Pleasant Purchase Logo design. (click to view Project)
What is the best piece of advice your have heard and would like to repeat to others, possibly to the aspiring designers out there ?
“It doesn’t matter how you get it done, as long as you do. For example, if you need your design to include a tree silhouette, if it means your work will be better to trace a photo… go outside, take a photo and do that instead of struggling to draw from memory. It’s the finished article that matters, and not if you did it yourself from memory. Some people may feel this is cheating, but its not.

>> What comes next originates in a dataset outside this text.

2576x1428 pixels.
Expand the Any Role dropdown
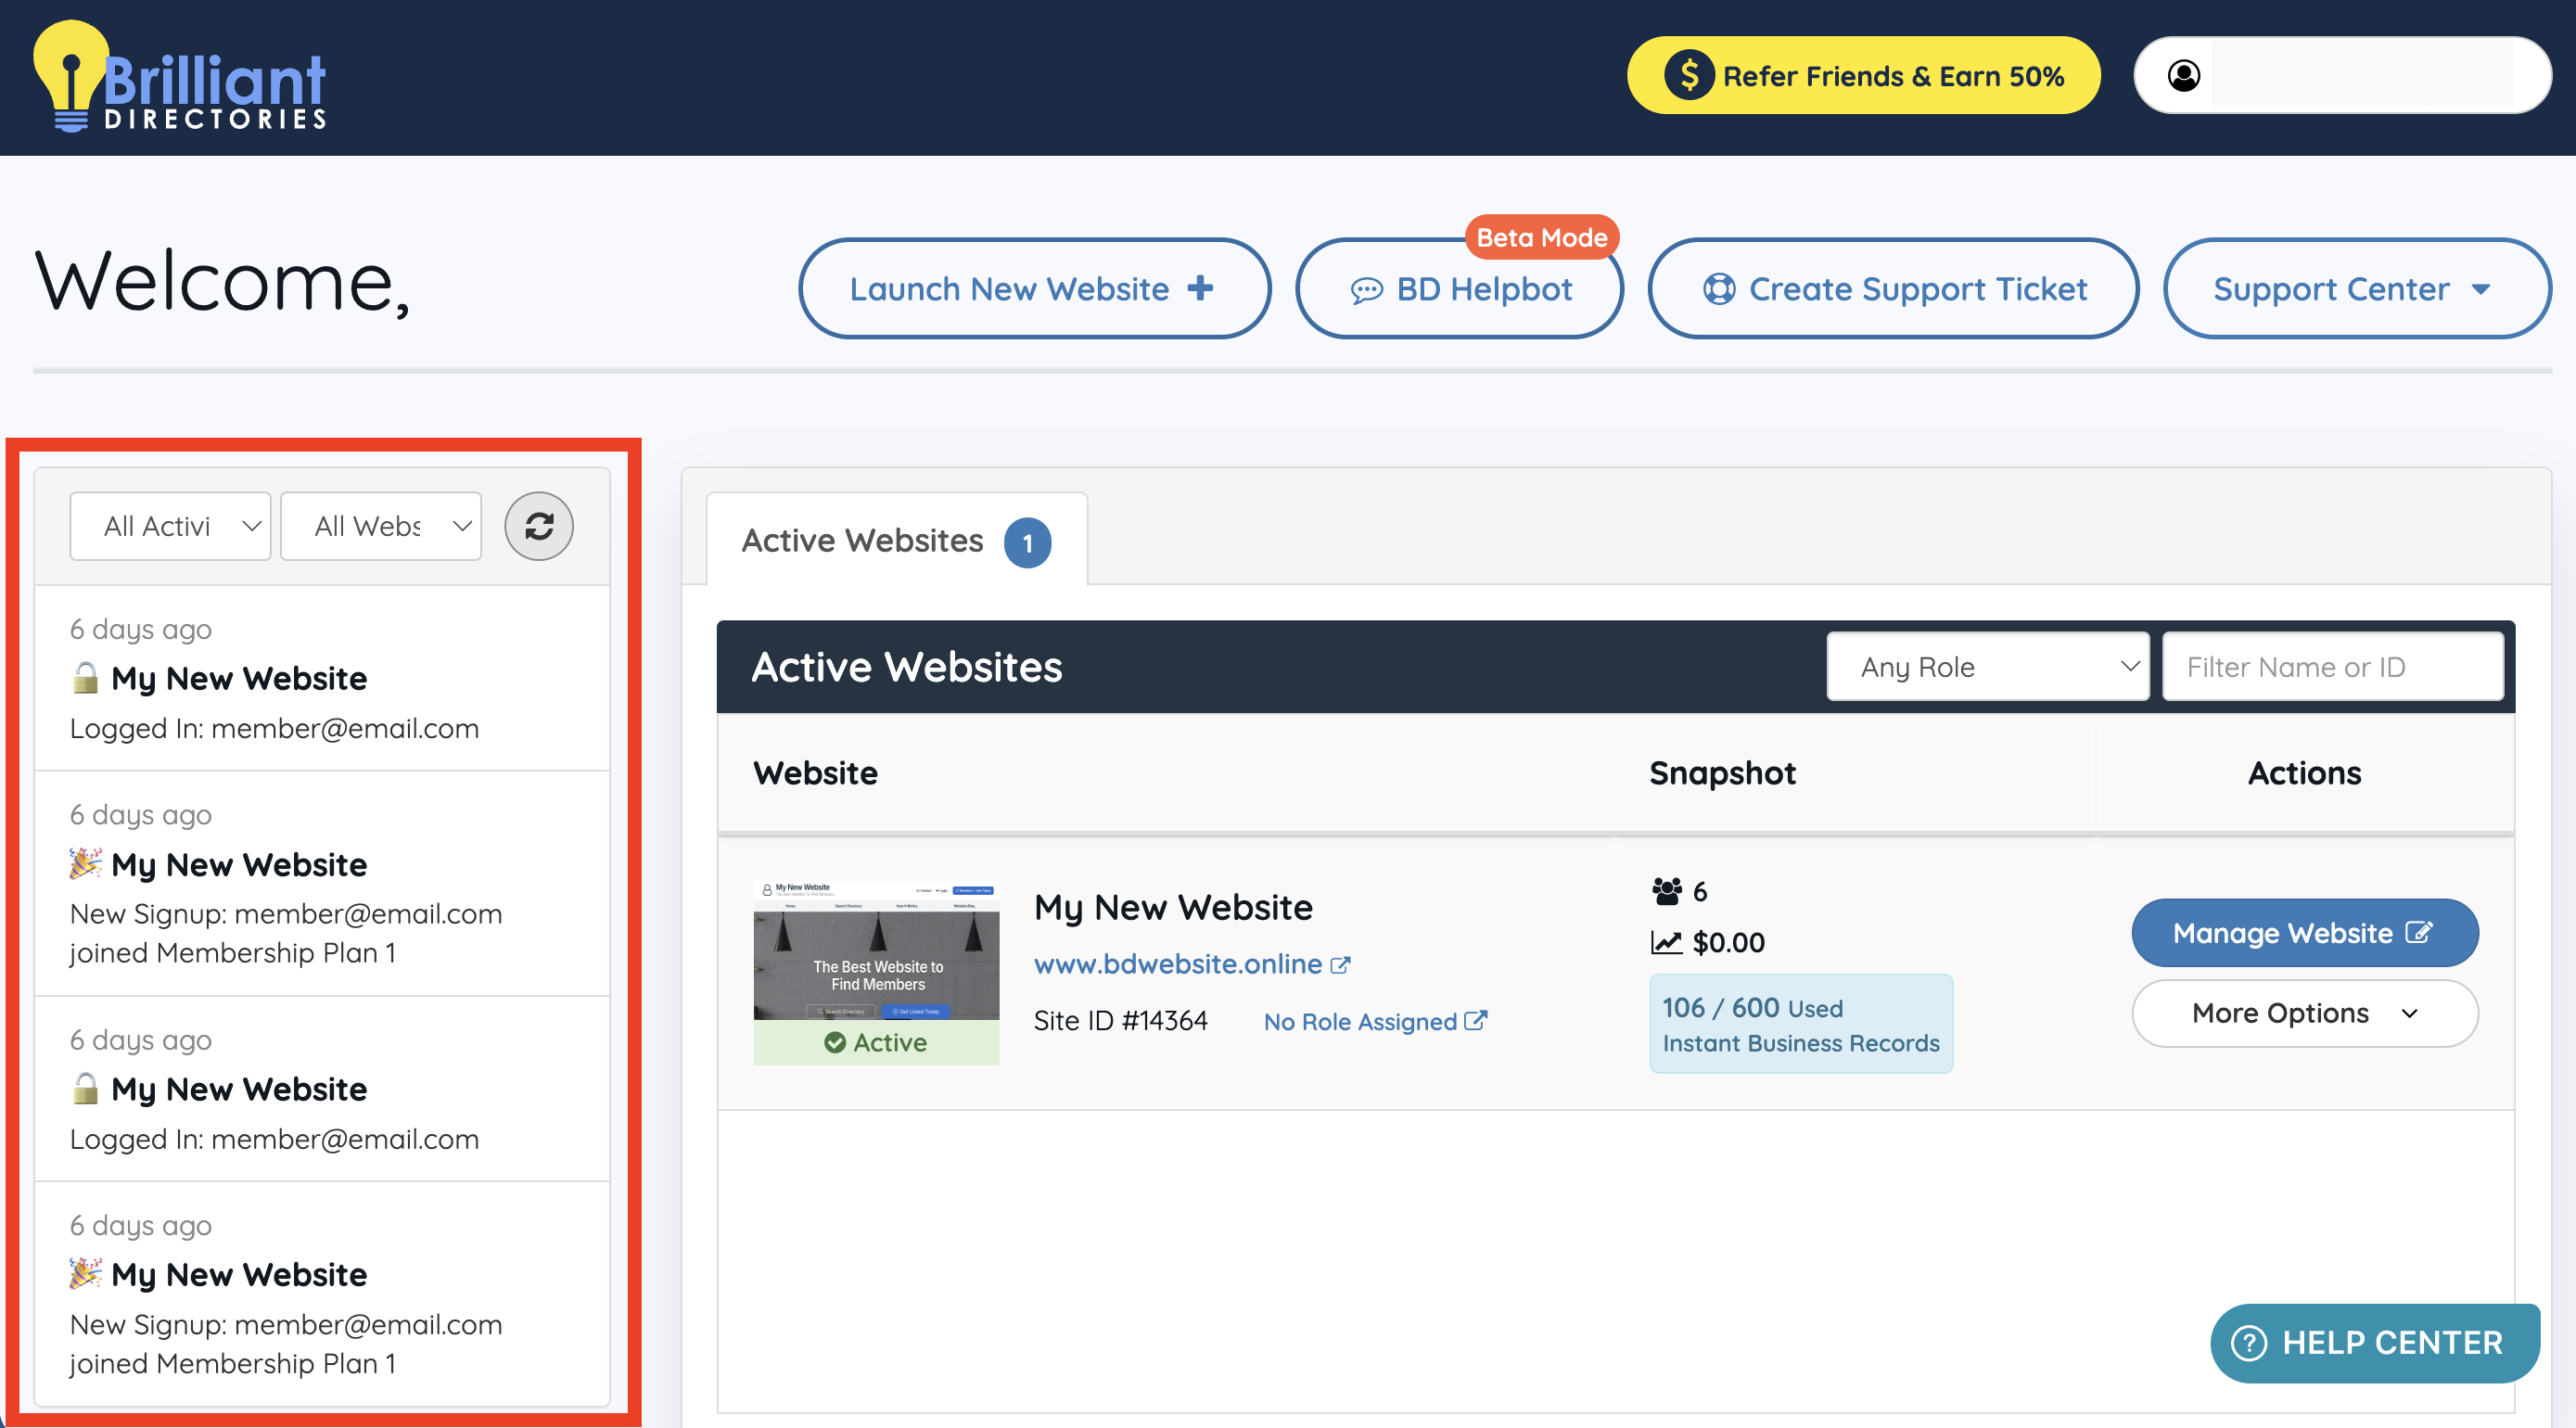(1987, 666)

The final design is what people see and use – how you did it doesn’t matter to the end user.”
“One from me… if you don’t want to work on a certain type of work, don’t show it. Remove it from your portfolio and show only the type of work you actually want to do. People see your work, and think that’s all you can do. Although I’m capable of designing anything, I show only my logo design work, as that’s what I want to work on. I hope that advice inspires others to improve, and love their design career as much as I do.”